Ralph Borland at blank projects
by Tavish McIntosh
Ralph Borland's first solo exhibition in Cape Town opened amid much hooting and fanfare - although admittedly the former was generated by one of the exhibition pieces. Jubilee, Borland's black automated vuvuzela, announced arrivals in its own inimical, football fashion. Attached to a movement sensor, the aggressive, mournful bark of an ostensibly celebratory instrument sets the tone for the event as its unpredictable dirge-like outbursts drowned out the surrounding hullabaloo. The exhibition, entitled 'Promised land', critically questions the gains of the current political regime in South Africa. Suspicious of the celebrations of our 'decade of democracy', Borland presents objects that highlight the ongoing struggle to realise the promises of land, wealth and prosperity blithely pledged by euphoric politicians.

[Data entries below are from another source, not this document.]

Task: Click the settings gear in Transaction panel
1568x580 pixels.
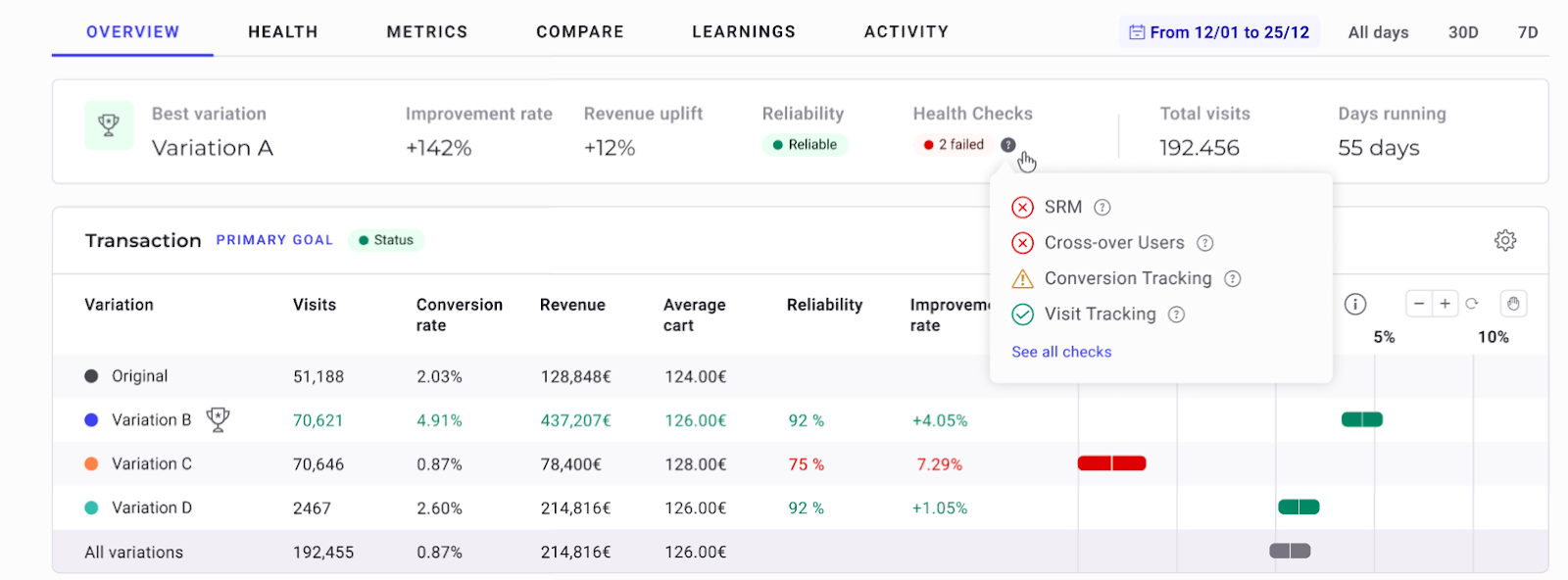Action: [1505, 240]
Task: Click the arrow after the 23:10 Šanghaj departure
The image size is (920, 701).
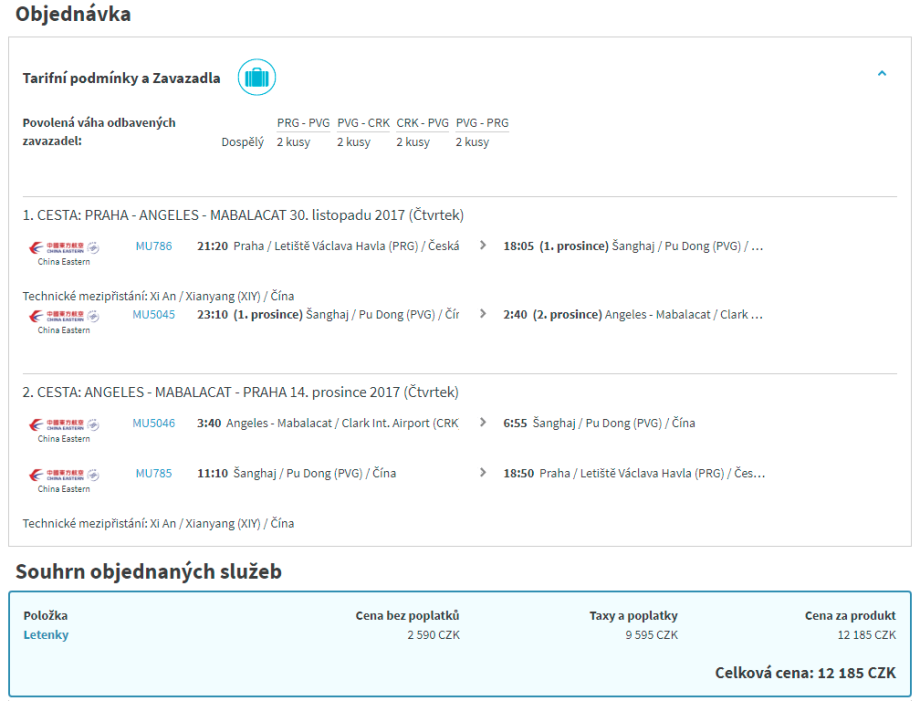Action: coord(483,314)
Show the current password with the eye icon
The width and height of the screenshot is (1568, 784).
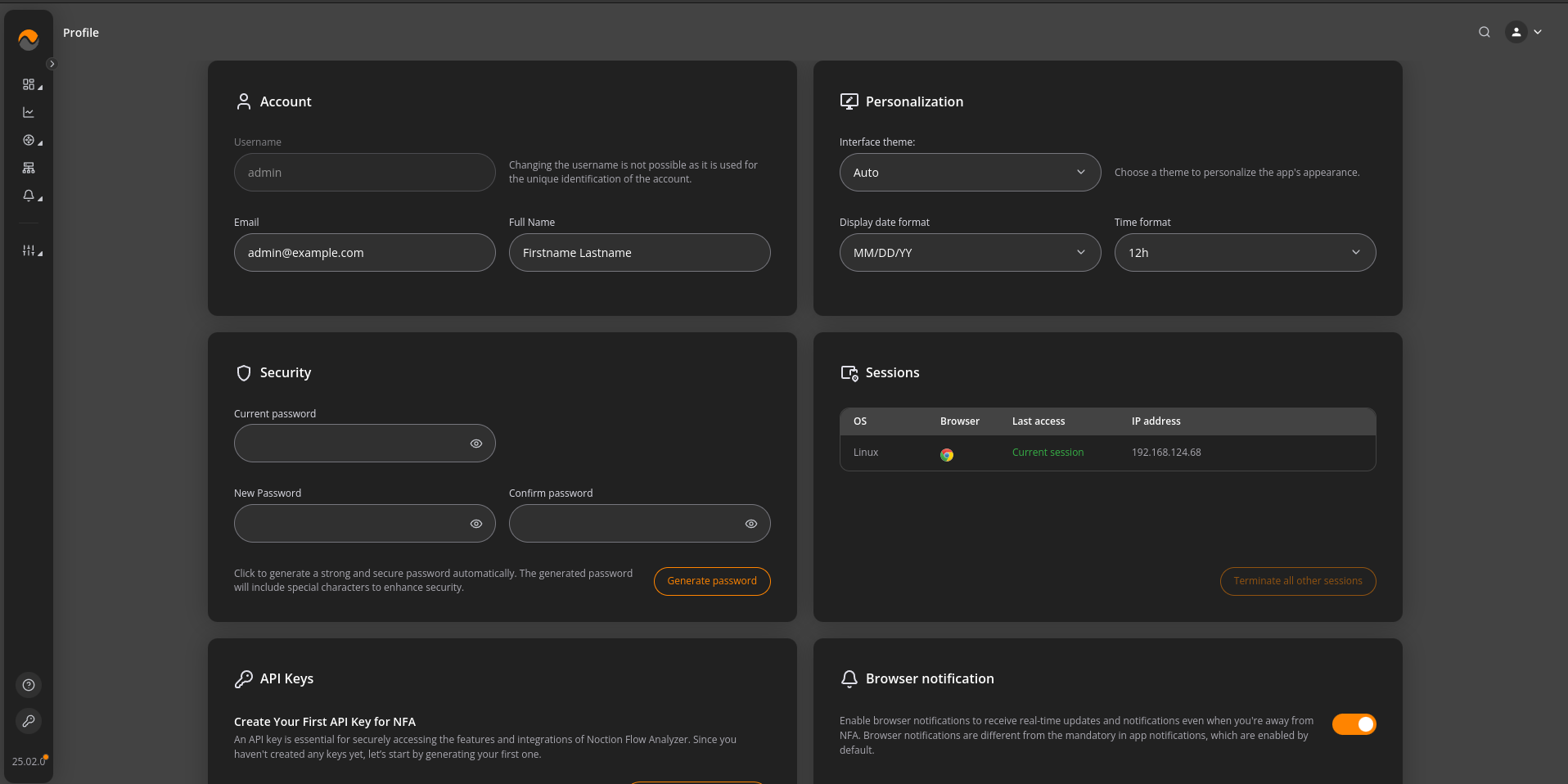(475, 444)
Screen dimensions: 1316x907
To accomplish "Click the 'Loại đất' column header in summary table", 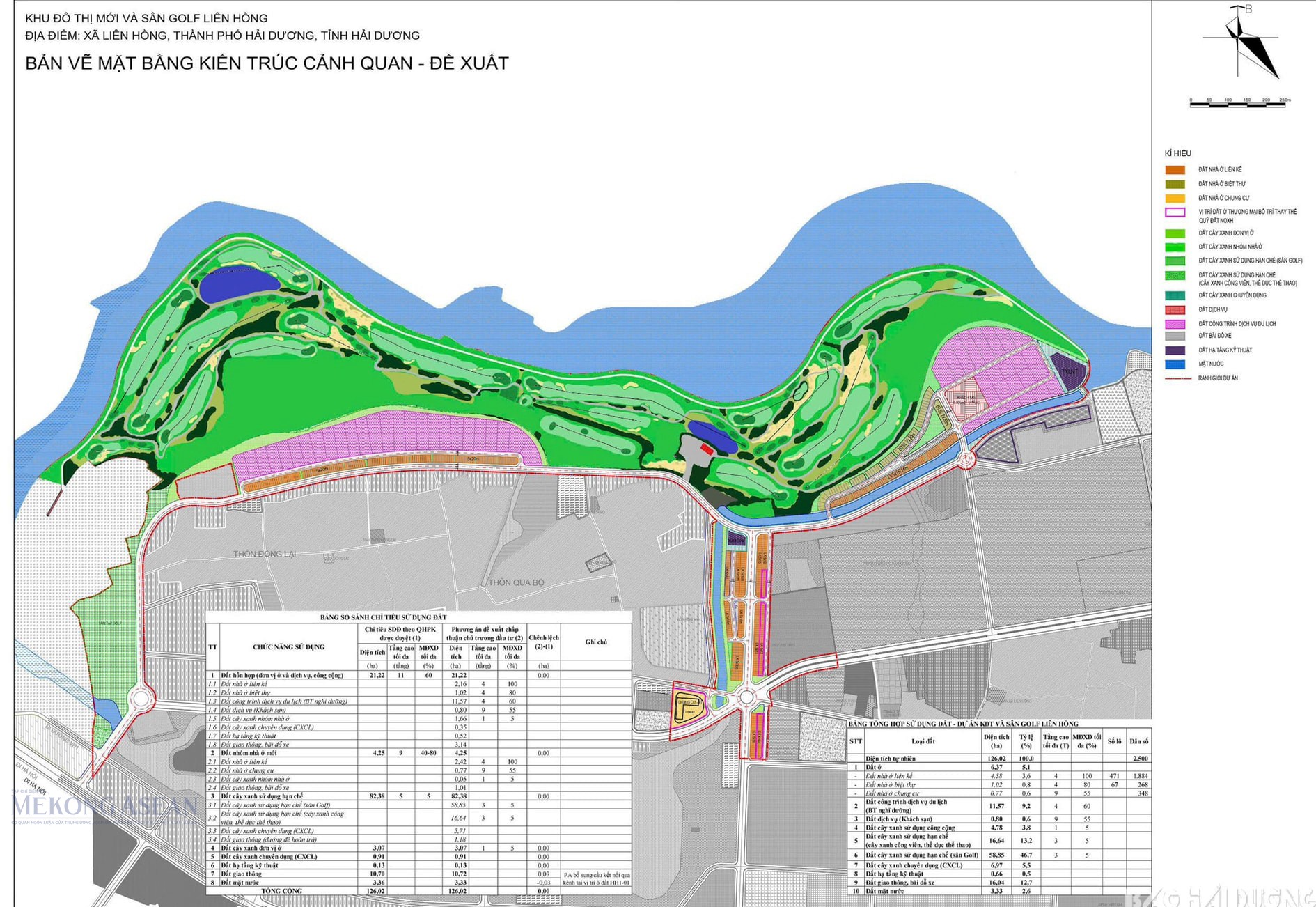I will coord(923,741).
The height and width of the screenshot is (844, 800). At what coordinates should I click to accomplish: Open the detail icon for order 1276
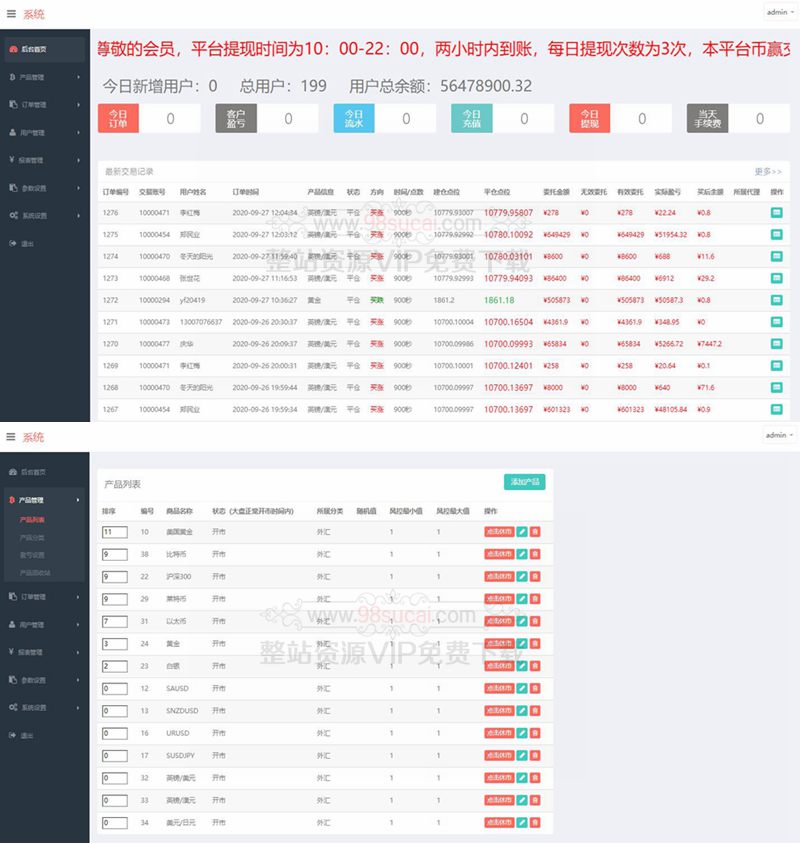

His earnest political agenda is lightened by his wry mocking of a system that rewards those who reward it in turn - 'Long live the memory of Brett Kebble' indeed! In this piece, entitled Epitaph (2006), the aforementioned slogan embellished on t-shirts handed out by the ANC at Brett Kebble's funeral is printed on the gallery wall and serves as an ironic reminder of that rather ignominious association - as well as of the relationship fostered by the now defunct Brett Kebble Art Awards. The Jubilee vuvuzela, a finalist in the 2004 Kebble Art Awards, presciently bears the image of a minute skull, again undercutting an ostensibly celebratory symbolism.
Elsewhere, the relationship between art and politics takes a rather different spin: the tapestry Battle (2006), a piece commissioned from the Keiskamma Art Project, weaves together a picture of a community's defence of their homes against eviction by the infamous 'Red Ants' in 2003. The opportunity for the community-based art project to wrest the power of representation from official media results in a dynamic, moving and beautiful piece.
Similarly, a fabric bought in Harare, emblazoned with images of Nike branded caps, is fashioned into a hooded jacket. Entitled Translation, it shows the incursion of capitalist icons into locally available textile designs but also highlights the creative possibilities within tactical appropriation. The pink and red colour combination of the jacket subverts Nike's aggressive, sporty, masculine designs.
Next to the creative dynamism of Battle, Borland dryly mounts a newspaper-headline poster which announces a competition to 'Win a year's food'. Representing the commodification of poverty, Prize (2005) highlights the absurdity of a society in which an absolute necessity - food - is only for the lucky few. By refusing to manipulate the image in any way and juxtaposing it with the highly worked surface of Battle, Borland captures the conflicts arising from the juxtaposition of wealth and poverty.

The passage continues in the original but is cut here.